Convert the entries between the line holding "Where should I" and the line holding "pyautogui.click(x=528, y=236)", inclusive, into a two-column CSV with the columns text and answer. Each entry gets one row, and each field is quoted, with line breaks replaced by spaces and the pictures left out.

**GIVEN DATA:**
------------------------------
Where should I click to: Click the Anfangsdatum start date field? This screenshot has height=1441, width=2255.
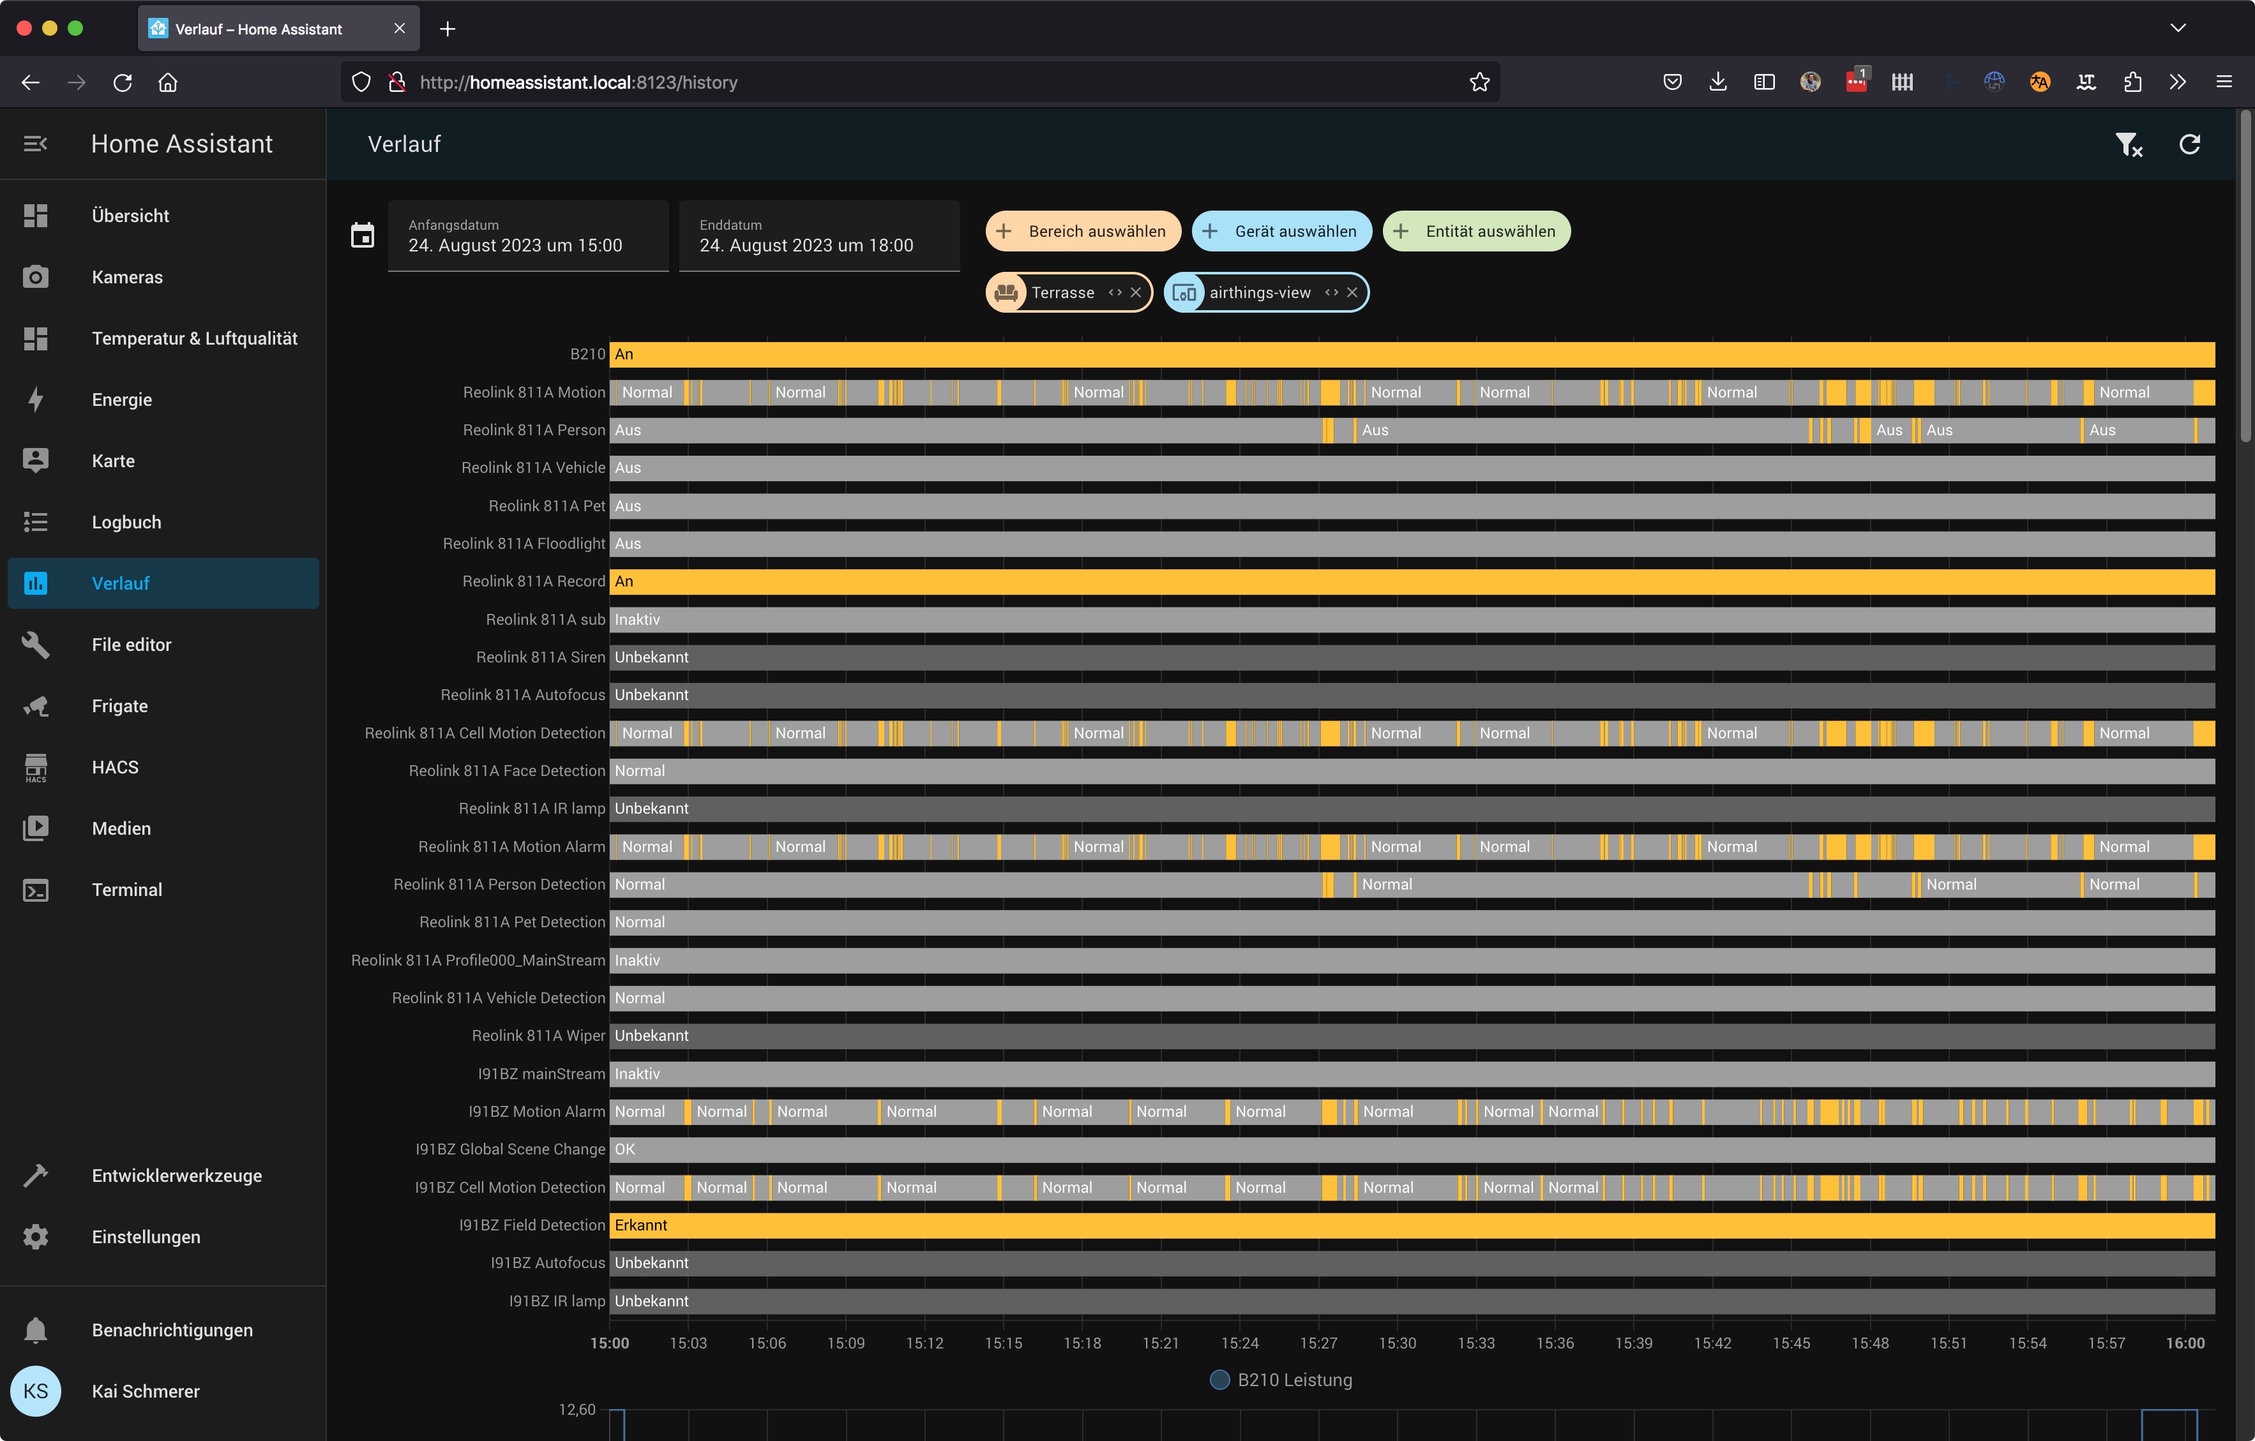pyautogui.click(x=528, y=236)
------------------------------
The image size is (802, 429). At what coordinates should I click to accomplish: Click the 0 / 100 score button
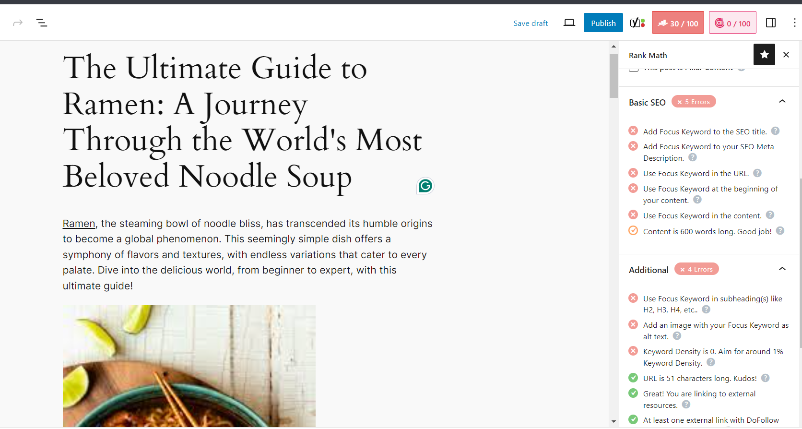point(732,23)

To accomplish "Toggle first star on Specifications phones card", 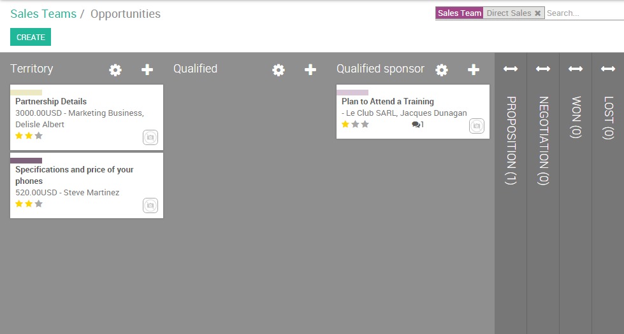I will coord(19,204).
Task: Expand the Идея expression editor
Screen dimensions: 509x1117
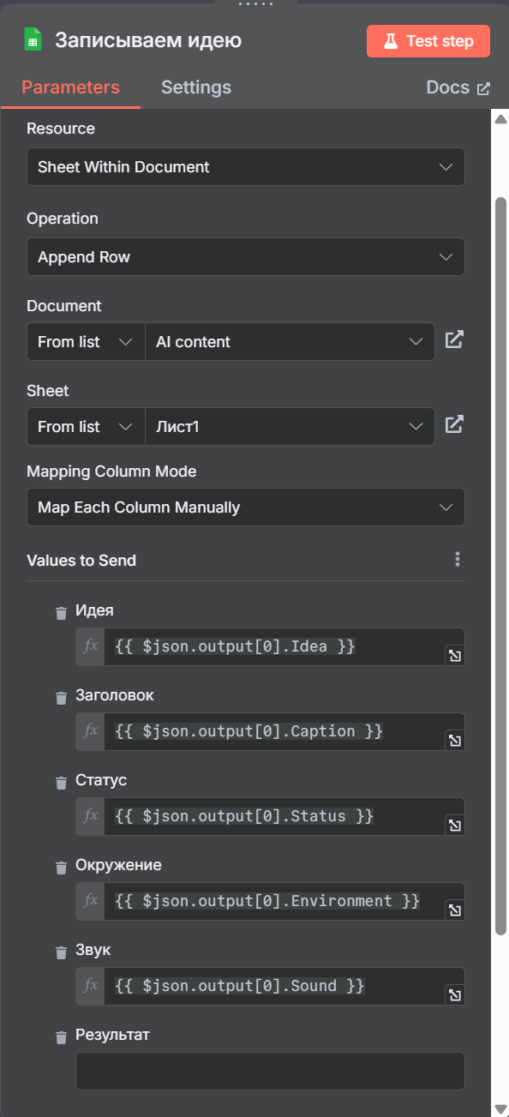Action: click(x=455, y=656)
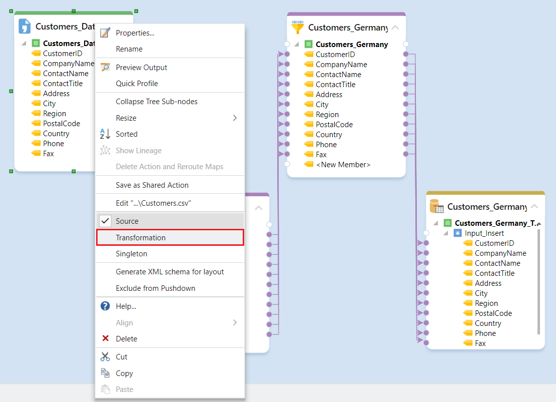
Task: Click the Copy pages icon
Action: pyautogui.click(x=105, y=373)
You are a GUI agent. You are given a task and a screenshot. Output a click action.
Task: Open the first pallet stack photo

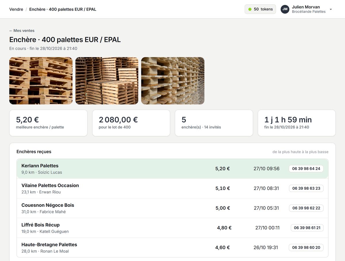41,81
------------------------------
**REPLY TO THE EXERCISE:**
text,answer
"Where should I click to: Click the Anfangsdatum start date field? This screenshot has height=1441, width=2255.","pyautogui.click(x=528, y=236)"